The Mediterranean Millionaire’s Mistress by Maggie Cox

Posted by Mrs Giggles on February 24, 2024 in 3 Oogies, Book Reviews, Genre: Contemporary

The Mediterranean Millionaire's Mistress by Maggie CoxMills & Boon, £2.80, ISBN 978-0-263-84828-0
Contemporary Romance, 2006

oogie 3oogie 3oogie 3

The Mediterranean Millionaire’s Mistress is brought to you by Maggie Cox and the letter L—L for “Lies are bad, bad, BAD, BAD, BAD, BAD!!!”

You see, Ianthe Dane at the opening scene announces to all and sundry that she has lost her best friend to breast cancer. However, she is more anguished by the fact that, after taking some ancestry test on a lark, she realizes that she has been adopted all along.

Okay, so her parents had been nothing but kind to her, albeit overprotective—but we all know what happens to romance heroines when they are left to their own devices, so I can’t really fault the parents here.

However, the fact that they lied to her all this while completely negates all that they had done for her since she was a brat. They are now nothing to her, because lies are lies and liars and liars and now Ianthe has PTSD from being lied to. How dare they not announce to her when she was a girl that she was an adopted brat! She would probably be more well-adjusted today had the parents been sensible and treat her like a red-headed stepchild so that she could even be a bigger victim today.

So, Adopthed here travels to Greece to seek out more information about her real family, only to be happily impaled right down to the mighty root of the family tree of our millionaire Lysander Rosakis.

Our hero has his own PTSD too. You see, his wife betrayed him when she agreed with his father that our hero should concentrate on the family business instead of playing at being a photographer. Then, that faithless whore had the temerity to die while giving birth to their stillborn kid. How dare that worthless cretin hurt him like this?

Now, our hero is riddled with perpetuate anguish of being a millionaire unable to get over the fact that his wife didn’t agree 100% with him when she was alive, and hence he would never trust another woman ever again.

Understandably, therefore, he lies to Adopthed that he isn’t a wealthy millionaire, and I’m sure we can all guess what the dramatic conflict of this story is.

That’s right, Adopthed will spend the rest of the story wailing and whining about being lied to. Sure, one can argue that Lies-ander is a moron that keeps telling dumb lies for the stupidest of reasons, and I won’t disagree at all. but the heroine can’t seem to put things in their proper perspective at all.

The moment she discovers that she is lied to, or she thinks she is lied to, she completely flies off the handle, acting like even the most trivial white lie is the most heinous harm one could have done to her.

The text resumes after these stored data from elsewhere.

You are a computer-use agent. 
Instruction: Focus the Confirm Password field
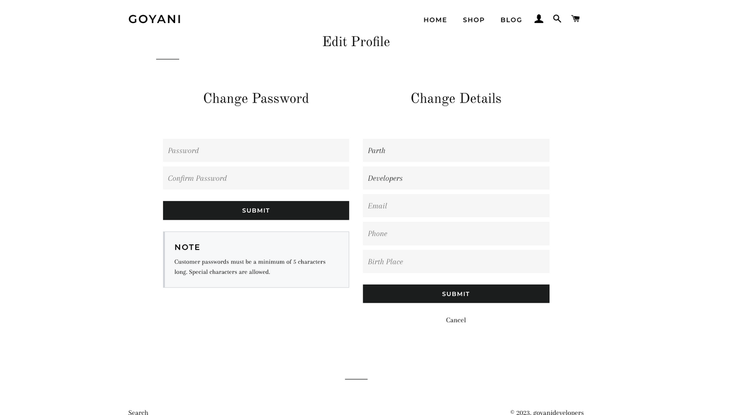coord(256,178)
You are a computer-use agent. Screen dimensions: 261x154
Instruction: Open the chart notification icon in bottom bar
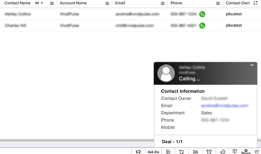point(169,151)
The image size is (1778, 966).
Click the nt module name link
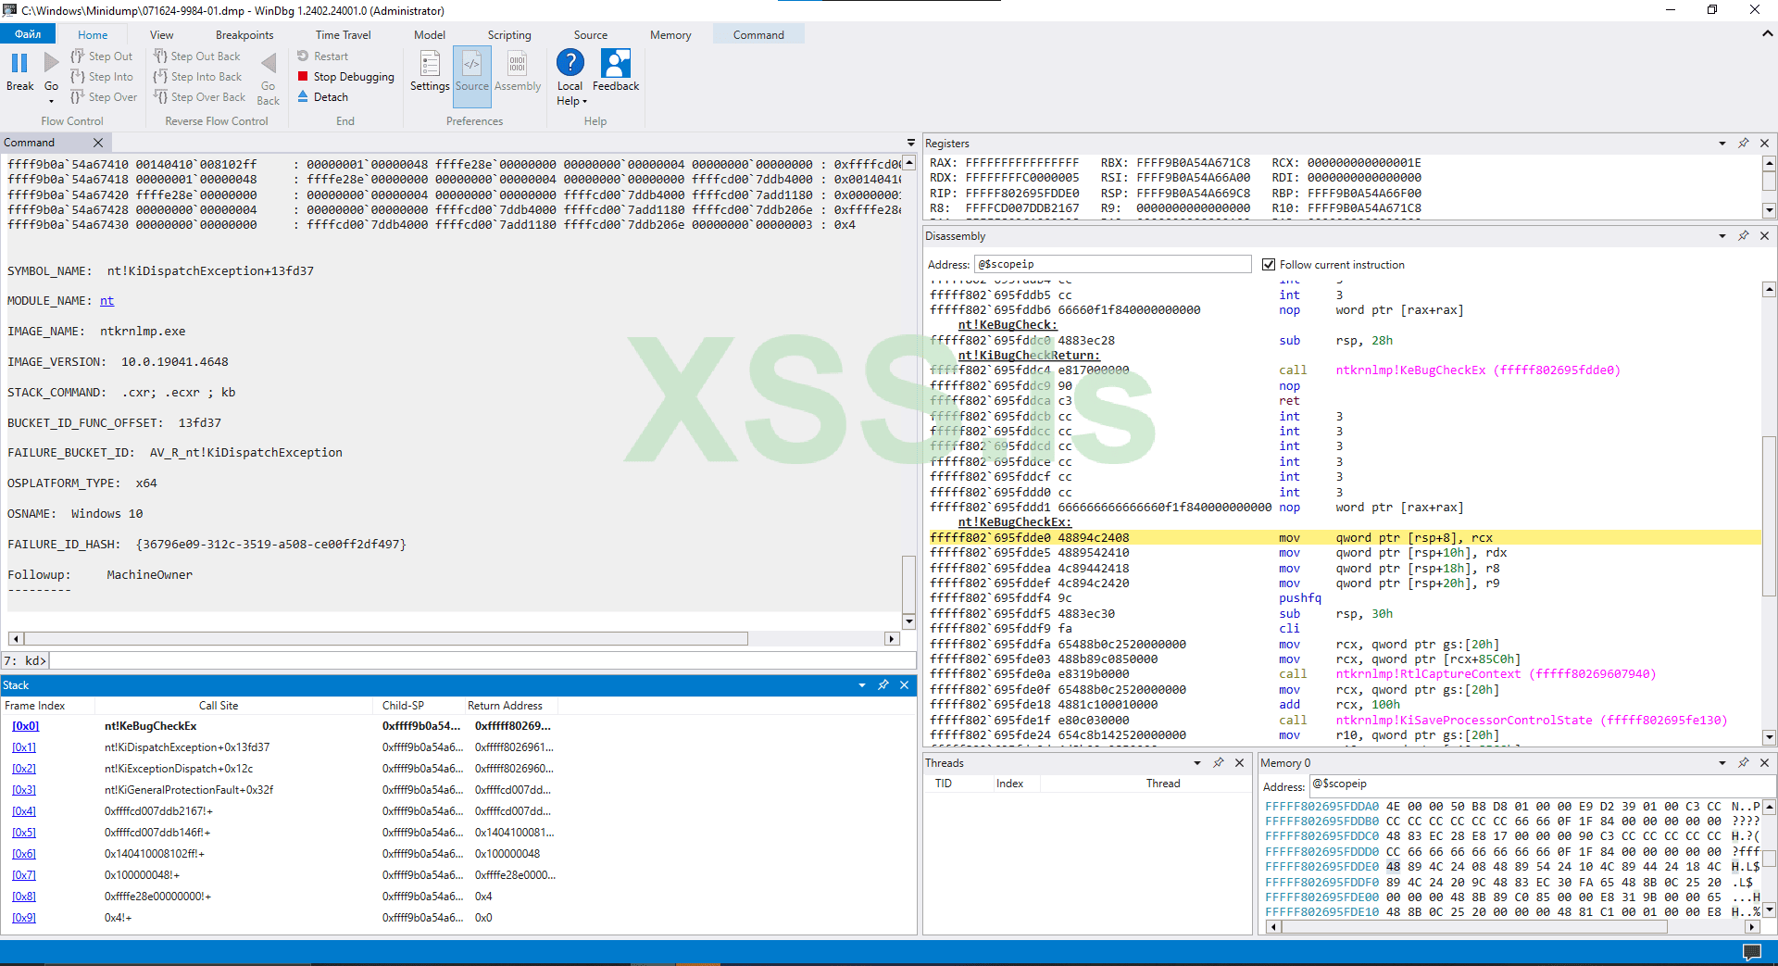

She even weaponizes the fact that her fake parents lied to her and therefore they have harmed her so deeply to lash out at Lies-ander: if he cared for her, he would have remembered the monstrous sin her parents inflicted on her and made sure that she would never be lied to again!!!!!!!!!!

It’s all so ridiculous and unnecessarily overwrought, and it also makes Adopthed looks positively unhinged. She needs therapy, not pee-pee, that’s for sure.

Still, there is some kind of novelty in seeing the hero of a Modern romance being the one that has to pass the heroine’s unreasonable purity test, for once, and I have to admit that there is some unintentional comedy is seeing the heroine fly off the handle so often. Plus, it’s hard to take this story seriously because the “LIES! I AM SURROUNDED BY LIARS, OMG I AM GOING TO DIE!!!” antics of the heroine is so one-note dumb.

Hence in many ways, while this is a pretty crap story, it’s also one of the less toxic and painful Modern romance I’ve come across in a long while. Read it for the unintentional comedy, the stupidity of all, perhaps; just don’t read it in search of a good story or characters or romance.